While consistent with bug lore, as described by the current angling “scientists” (Swisher and Richards, Schweibert, Caucci and Natasi, etc), none of these old books mentioned the presence of enormous swarms of butterflies necessary to sustain the many thousands of large salmon that spawn in Northern Europe and live to return to the ocean …
… which was my first brush with the mythology of our sport, as I was convinced their “science” horseshit – yet was aghast that an entire generation of anglers would swallow this fanciful explanation without complaint.
As I developed as an angler, I was to learn that despite our notion of “how things work”, popular opinion is often debunked horribly by successive generations and more current Science, and this has been the case since the dawn of time.
I was thinking of this as I read the latest bit of science-fancy on salmonids …
Of our “sacred cows” perhaps the most widely accepted is the notion the color red is irresistible to fish of all species, as it is the color of blood, something that unleashes the predatory nature of fish, making them less wise and much easier to catch.
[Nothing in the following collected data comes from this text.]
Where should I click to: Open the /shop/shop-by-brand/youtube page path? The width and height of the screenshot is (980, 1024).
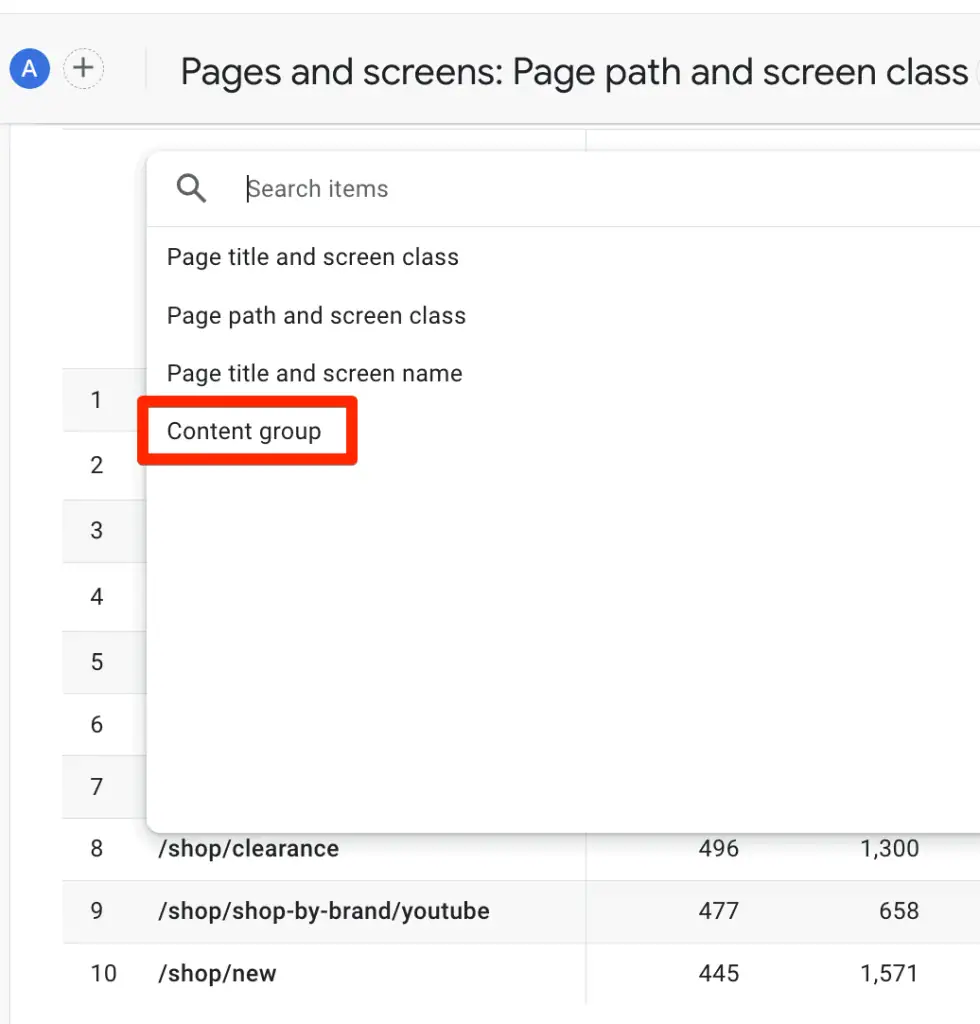[x=325, y=911]
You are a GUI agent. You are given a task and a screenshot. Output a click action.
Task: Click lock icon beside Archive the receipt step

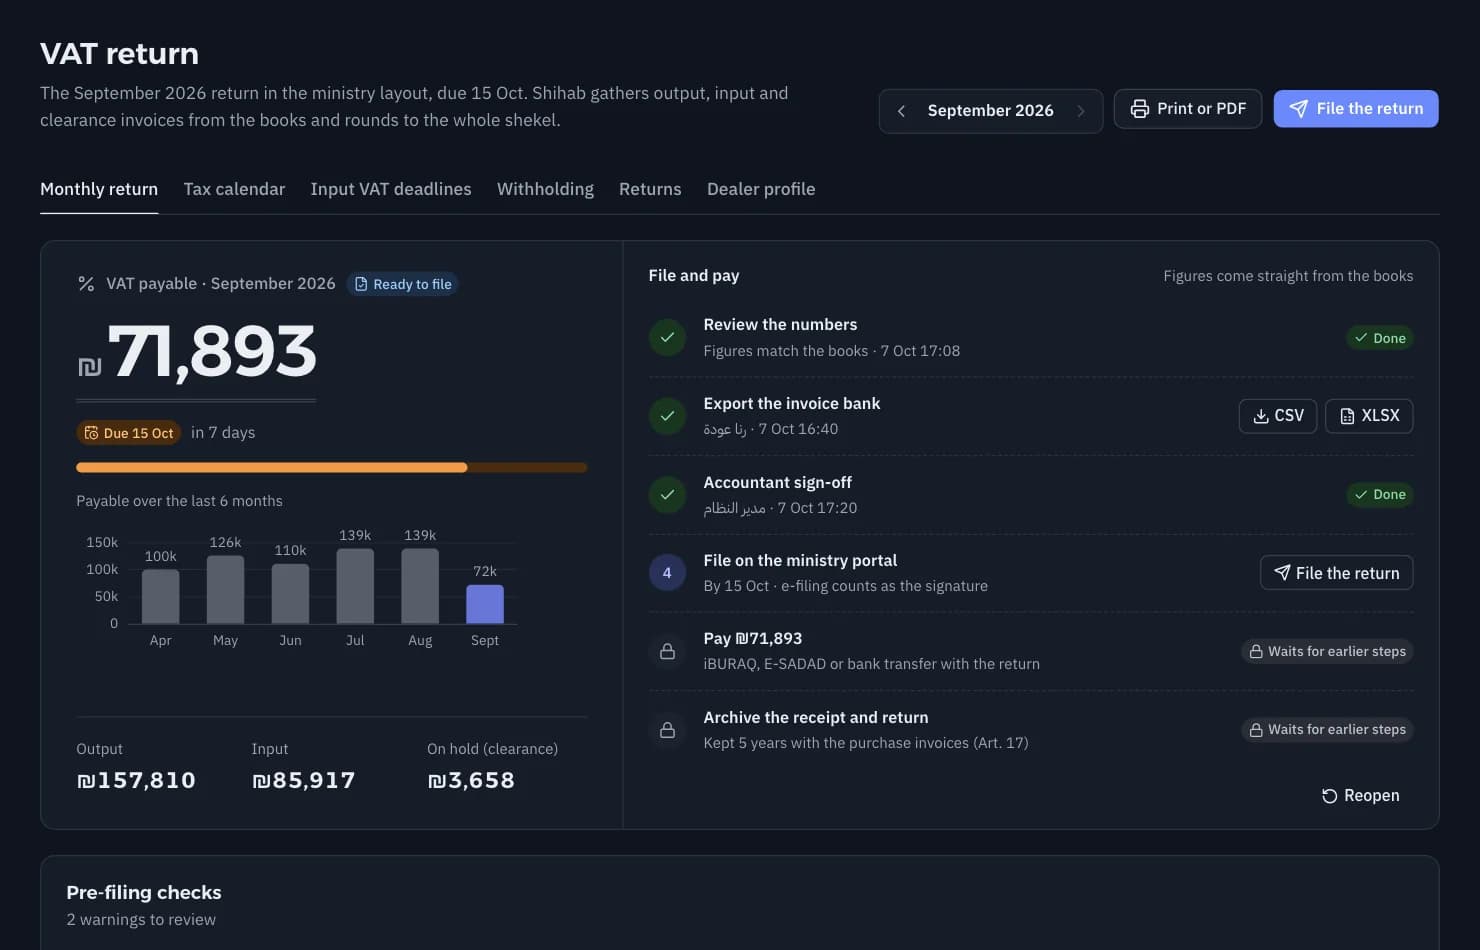click(x=667, y=730)
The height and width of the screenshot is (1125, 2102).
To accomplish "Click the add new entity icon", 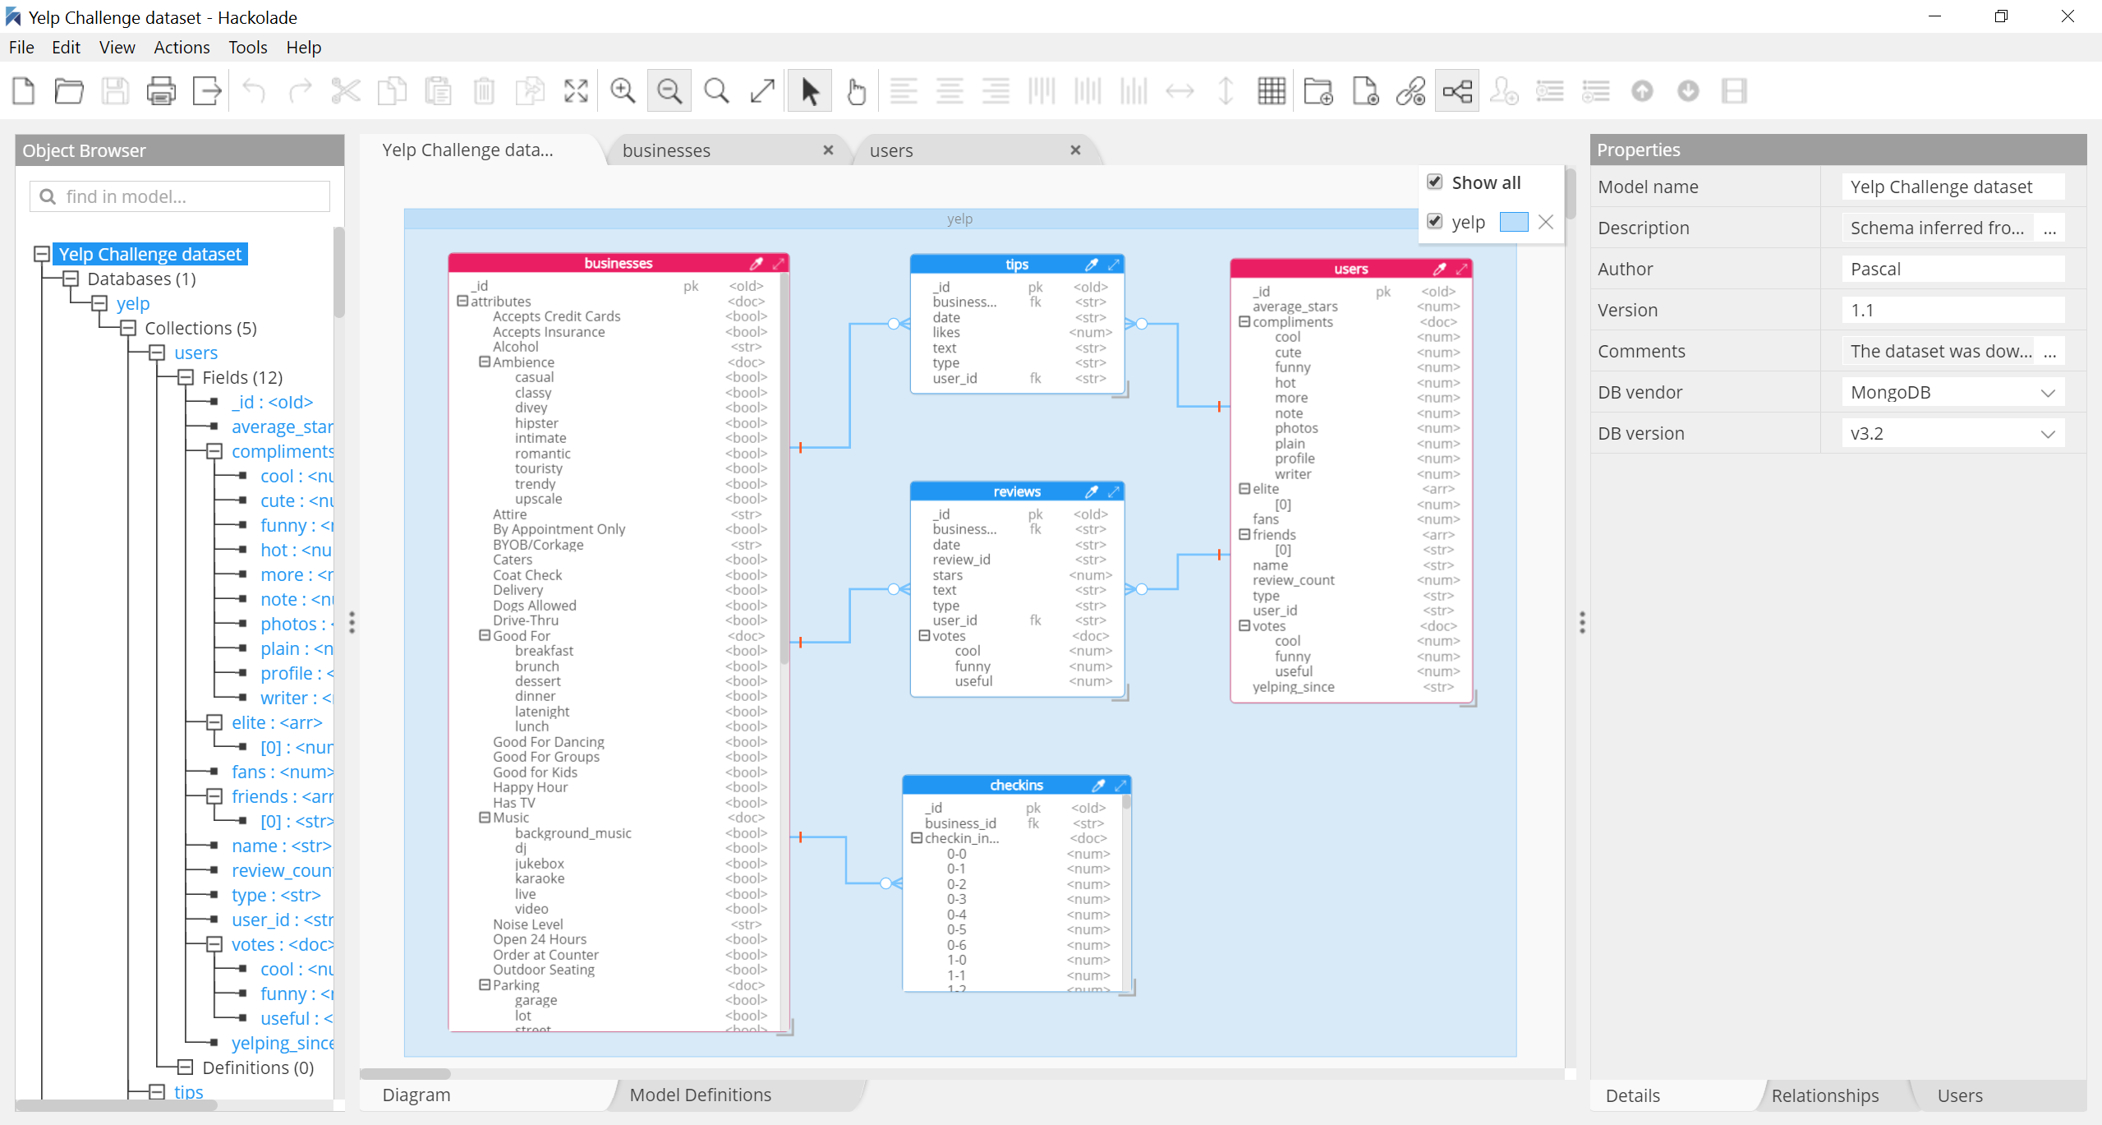I will (x=1365, y=92).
"We’ve discovered an enzyme that switches the visual systems of some fish and amphibians and supercharges their ability to see infrared light," said senior author Joseph Corbo, MD, PhD, associate professor of pathology and immunology. "For example, when salmon migrate from the ocean to inland streams, they turn on this enzyme, activating a chemical reaction that shifts the visual system, helping the fish peer more deeply into murky water."
While the research is still in its infancy, the ability to shift vision from the blue-green of saltwater to the muddy flows of Winter, may be assisted by this ability to see the shortest wave lengths of light containing red and the infrared spectrum.
I have wondered about this same phenomenon whenever I see a stream or river turned into a muddy torrent by rainfall, how do they see – and where do they go to avoid logs and debris?
While much of that information still eludes us, the Good News is the “biohacker” community insists that if you gorge yourself on liver and Paprika you can see in the Infrared spectrum too, the obvious downside is your breath will be reminiscent of a lion’s arse
… Likely it’s the same crowd that said we should smoke banana peels back in the Sixties.